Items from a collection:
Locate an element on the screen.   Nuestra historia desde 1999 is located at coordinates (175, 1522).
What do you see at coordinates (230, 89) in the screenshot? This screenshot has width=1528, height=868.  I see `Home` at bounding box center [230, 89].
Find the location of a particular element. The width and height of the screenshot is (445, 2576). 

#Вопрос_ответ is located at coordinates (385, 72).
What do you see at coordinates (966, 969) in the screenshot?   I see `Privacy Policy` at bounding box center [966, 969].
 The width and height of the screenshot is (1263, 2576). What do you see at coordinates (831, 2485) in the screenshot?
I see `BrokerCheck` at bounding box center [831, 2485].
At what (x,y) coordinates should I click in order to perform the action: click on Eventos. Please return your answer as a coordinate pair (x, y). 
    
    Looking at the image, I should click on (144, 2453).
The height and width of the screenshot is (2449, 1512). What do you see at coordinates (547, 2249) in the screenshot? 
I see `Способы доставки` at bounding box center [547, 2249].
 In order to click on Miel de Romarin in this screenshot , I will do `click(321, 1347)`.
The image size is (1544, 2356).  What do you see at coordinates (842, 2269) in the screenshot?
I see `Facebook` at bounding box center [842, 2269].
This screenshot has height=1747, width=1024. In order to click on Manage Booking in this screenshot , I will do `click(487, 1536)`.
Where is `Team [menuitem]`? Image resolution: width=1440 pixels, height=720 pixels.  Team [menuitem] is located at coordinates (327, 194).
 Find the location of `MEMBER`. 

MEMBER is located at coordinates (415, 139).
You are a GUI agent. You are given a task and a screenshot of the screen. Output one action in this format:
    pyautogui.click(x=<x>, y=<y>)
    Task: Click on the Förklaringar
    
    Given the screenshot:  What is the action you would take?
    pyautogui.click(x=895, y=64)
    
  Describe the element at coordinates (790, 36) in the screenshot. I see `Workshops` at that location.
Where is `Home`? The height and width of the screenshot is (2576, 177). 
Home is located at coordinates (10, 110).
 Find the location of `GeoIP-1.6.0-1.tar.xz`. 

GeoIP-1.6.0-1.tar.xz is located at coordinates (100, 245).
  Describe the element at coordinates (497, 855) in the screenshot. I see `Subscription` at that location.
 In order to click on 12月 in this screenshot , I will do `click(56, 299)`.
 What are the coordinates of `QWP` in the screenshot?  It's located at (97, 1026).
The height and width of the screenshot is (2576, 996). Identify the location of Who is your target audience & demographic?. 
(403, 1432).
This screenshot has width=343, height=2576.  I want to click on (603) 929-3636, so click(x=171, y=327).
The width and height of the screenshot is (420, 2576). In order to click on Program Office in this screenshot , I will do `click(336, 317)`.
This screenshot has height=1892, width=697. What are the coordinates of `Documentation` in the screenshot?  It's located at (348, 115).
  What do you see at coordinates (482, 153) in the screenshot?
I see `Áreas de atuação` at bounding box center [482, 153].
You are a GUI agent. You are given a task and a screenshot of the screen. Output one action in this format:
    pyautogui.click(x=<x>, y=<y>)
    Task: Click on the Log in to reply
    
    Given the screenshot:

◆ **Task to carry out**:
Arrange all of the items above as a numbered list, leaving out any blank lines.

◆ **Expected answer**:
1. Locate an element on the screen.   Nuestra historia desde 1999 is located at coordinates (175, 1522).
2. What do you see at coordinates (230, 89) in the screenshot? This screenshot has width=1528, height=868.  I see `Home` at bounding box center [230, 89].
3. Find the location of a particular element. The width and height of the screenshot is (445, 2576). 
4. #Вопрос_ответ is located at coordinates (385, 72).
5. What do you see at coordinates (966, 969) in the screenshot?   I see `Privacy Policy` at bounding box center [966, 969].
6.  The width and height of the screenshot is (1263, 2576). What do you see at coordinates (831, 2485) in the screenshot?
7. I see `BrokerCheck` at bounding box center [831, 2485].
8. At what (x,y) coordinates should I click in order to perform the action: click on Eventos. Please return your answer as a coordinate pair (x, y). 
9.     Looking at the image, I should click on (144, 2453).
10. The height and width of the screenshot is (2449, 1512). What do you see at coordinates (547, 2249) in the screenshot? 
11. I see `Способы доставки` at bounding box center [547, 2249].
12.  In order to click on Miel de Romarin in this screenshot , I will do `click(321, 1347)`.
13. The image size is (1544, 2356).  What do you see at coordinates (842, 2269) in the screenshot?
14. I see `Facebook` at bounding box center [842, 2269].
15. This screenshot has height=1747, width=1024. In order to click on Manage Booking in this screenshot , I will do `click(487, 1536)`.
16. Where is `Team [menuitem]`? Image resolution: width=1440 pixels, height=720 pixels.  Team [menuitem] is located at coordinates (327, 194).
17.  Find the location of `MEMBER`. 
18. MEMBER is located at coordinates (415, 139).
19. You are a GUI agent. You are given a task and a screenshot of the screen. Output one action in this format:
20.     pyautogui.click(x=<x>, y=<y>)
21.     Task: Click on the Förklaringar
22.     Given the screenshot:  What is the action you would take?
23.     pyautogui.click(x=895, y=64)
24.   Describe the element at coordinates (790, 36) in the screenshot. I see `Workshops` at that location.
25. Where is `Home`? The height and width of the screenshot is (2576, 177). 
26. Home is located at coordinates (10, 110).
27.  Find the location of `GeoIP-1.6.0-1.tar.xz`. 
28. GeoIP-1.6.0-1.tar.xz is located at coordinates (100, 245).
29.   Describe the element at coordinates (497, 855) in the screenshot. I see `Subscription` at that location.
30.  In order to click on 12月 in this screenshot , I will do `click(56, 299)`.
31.  What are the coordinates of `QWP` in the screenshot?  It's located at (97, 1026).
32. The height and width of the screenshot is (2576, 996). Identify the location of Who is your target audience & demographic?. 
33. (403, 1432).
34. This screenshot has width=343, height=2576.  I want to click on (603) 929-3636, so click(x=171, y=327).
35. The width and height of the screenshot is (420, 2576). In order to click on Program Office in this screenshot , I will do `click(336, 317)`.
36. This screenshot has height=1892, width=697. What are the coordinates of `Documentation` in the screenshot?  It's located at (348, 115).
37.   What do you see at coordinates (482, 153) in the screenshot?
38. I see `Áreas de atuação` at bounding box center [482, 153].
39. You are a GUI agent. You are given a task and a screenshot of the screen. Output one action in this format:
40.     pyautogui.click(x=<x>, y=<y>)
41.     Task: Click on the Log in to reply
42.     Given the screenshot:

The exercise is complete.